• **What is needed**: Retype the following records without any changes.

• **Records provided**:
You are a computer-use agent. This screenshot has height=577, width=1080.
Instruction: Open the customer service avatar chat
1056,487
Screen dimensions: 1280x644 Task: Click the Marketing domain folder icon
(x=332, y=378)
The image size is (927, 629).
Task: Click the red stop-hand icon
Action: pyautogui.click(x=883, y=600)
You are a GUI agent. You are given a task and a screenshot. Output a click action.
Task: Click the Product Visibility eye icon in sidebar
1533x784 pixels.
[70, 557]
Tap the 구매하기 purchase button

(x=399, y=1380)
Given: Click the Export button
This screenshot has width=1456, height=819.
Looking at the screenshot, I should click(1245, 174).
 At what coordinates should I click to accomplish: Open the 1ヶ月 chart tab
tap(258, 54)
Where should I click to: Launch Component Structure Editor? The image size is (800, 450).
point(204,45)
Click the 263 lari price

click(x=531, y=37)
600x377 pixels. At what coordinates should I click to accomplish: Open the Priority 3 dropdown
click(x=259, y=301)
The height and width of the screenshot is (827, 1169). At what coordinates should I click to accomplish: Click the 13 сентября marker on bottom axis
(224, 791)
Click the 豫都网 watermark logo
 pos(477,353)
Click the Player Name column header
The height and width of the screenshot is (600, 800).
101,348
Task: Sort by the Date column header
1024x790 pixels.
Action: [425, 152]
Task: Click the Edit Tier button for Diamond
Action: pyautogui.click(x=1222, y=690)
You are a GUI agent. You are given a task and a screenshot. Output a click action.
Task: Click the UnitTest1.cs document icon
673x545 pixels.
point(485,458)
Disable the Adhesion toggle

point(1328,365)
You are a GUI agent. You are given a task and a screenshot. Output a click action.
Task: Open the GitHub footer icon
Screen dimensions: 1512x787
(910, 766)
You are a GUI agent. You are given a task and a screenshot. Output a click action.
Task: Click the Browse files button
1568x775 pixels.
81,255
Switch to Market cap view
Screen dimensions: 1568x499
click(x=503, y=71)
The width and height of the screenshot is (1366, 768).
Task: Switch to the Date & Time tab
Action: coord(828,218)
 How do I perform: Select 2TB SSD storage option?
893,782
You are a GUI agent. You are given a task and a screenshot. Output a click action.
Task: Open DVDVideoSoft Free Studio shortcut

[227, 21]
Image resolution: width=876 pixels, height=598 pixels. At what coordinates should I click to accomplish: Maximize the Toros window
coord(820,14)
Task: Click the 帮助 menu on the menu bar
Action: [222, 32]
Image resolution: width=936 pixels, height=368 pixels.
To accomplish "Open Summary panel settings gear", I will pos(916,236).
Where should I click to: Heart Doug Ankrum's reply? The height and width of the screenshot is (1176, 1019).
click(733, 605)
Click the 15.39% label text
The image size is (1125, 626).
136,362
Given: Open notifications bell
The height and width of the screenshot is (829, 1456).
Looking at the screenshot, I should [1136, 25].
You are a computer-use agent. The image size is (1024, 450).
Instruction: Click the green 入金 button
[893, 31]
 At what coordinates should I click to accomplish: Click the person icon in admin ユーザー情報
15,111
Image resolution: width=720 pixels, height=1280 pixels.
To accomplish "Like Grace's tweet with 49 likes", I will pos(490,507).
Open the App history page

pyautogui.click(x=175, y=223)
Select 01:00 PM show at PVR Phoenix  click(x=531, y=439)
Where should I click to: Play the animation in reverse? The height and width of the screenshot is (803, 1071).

• **Solution to this exercise**:
You are a computer-use agent. This screenshot has height=577, width=1080.
Instruction: Open the customer service avatar chat
1056,487
Screen dimensions: 1280x644 Task: Click the Marketing domain folder icon
(x=332, y=378)
The image size is (927, 629).
Task: Click the red stop-hand icon
Action: pyautogui.click(x=883, y=600)
You are a GUI agent. You are given a task and a screenshot. Output a click action.
Task: Click the Product Visibility eye icon in sidebar
1533x784 pixels.
[70, 557]
Tap the 구매하기 purchase button

(x=399, y=1380)
Given: Click the Export button
This screenshot has width=1456, height=819.
Looking at the screenshot, I should click(1245, 174).
 At what coordinates should I click to accomplish: Open the 1ヶ月 chart tab
tap(258, 54)
Where should I click to: Launch Component Structure Editor? The image size is (800, 450).
point(204,45)
Click the 263 lari price

click(x=531, y=37)
600x377 pixels. At what coordinates should I click to accomplish: Open the Priority 3 dropdown
click(x=259, y=301)
The height and width of the screenshot is (827, 1169). At what coordinates should I click to accomplish: Click the 13 сентября marker on bottom axis
(224, 791)
Click the 豫都网 watermark logo
 pos(477,353)
Click the Player Name column header
The height and width of the screenshot is (600, 800).
101,348
Task: Sort by the Date column header
1024x790 pixels.
Action: [425, 152]
Task: Click the Edit Tier button for Diamond
Action: pyautogui.click(x=1222, y=690)
You are a GUI agent. You are given a task and a screenshot. Output a click action.
Task: Click the UnitTest1.cs document icon
673x545 pixels.
point(485,458)
Disable the Adhesion toggle

point(1328,365)
You are a GUI agent. You are given a task and a screenshot. Output a click action.
Task: Open the GitHub footer icon
Screen dimensions: 1512x787
(910, 766)
You are a GUI agent. You are given a task and a screenshot. Output a click action.
Task: Click the Browse files button
1568x775 pixels.
81,255
Switch to Market cap view
Screen dimensions: 1568x499
click(x=503, y=71)
The width and height of the screenshot is (1366, 768).
Task: Switch to the Date & Time tab
Action: coord(828,218)
 How do I perform: Select 2TB SSD storage option?
893,782
You are a GUI agent. You are given a task and a screenshot. Output a click action.
Task: Open DVDVideoSoft Free Studio shortcut

[227, 21]
Image resolution: width=876 pixels, height=598 pixels. At what coordinates should I click to accomplish: Maximize the Toros window
coord(820,14)
Task: Click the 帮助 menu on the menu bar
Action: [222, 32]
Image resolution: width=936 pixels, height=368 pixels.
To accomplish "Open Summary panel settings gear", I will pos(916,236).
Where should I click to: Heart Doug Ankrum's reply? The height and width of the screenshot is (1176, 1019).
click(733, 605)
Click the 15.39% label text
The image size is (1125, 626).
136,362
Given: Open notifications bell
The height and width of the screenshot is (829, 1456).
Looking at the screenshot, I should [1136, 25].
You are a computer-use agent. The image size is (1024, 450).
Instruction: Click the green 入金 button
[893, 31]
 At what coordinates should I click to accomplish: Click the person icon in admin ユーザー情報
15,111
Image resolution: width=720 pixels, height=1280 pixels.
To accomplish "Like Grace's tweet with 49 likes", I will pos(490,507).
Open the App history page

pyautogui.click(x=175, y=223)
Select 01:00 PM show at PVR Phoenix  click(x=531, y=439)
Where should I click to: Play the animation in reverse? The height and width of the screenshot is (803, 1071).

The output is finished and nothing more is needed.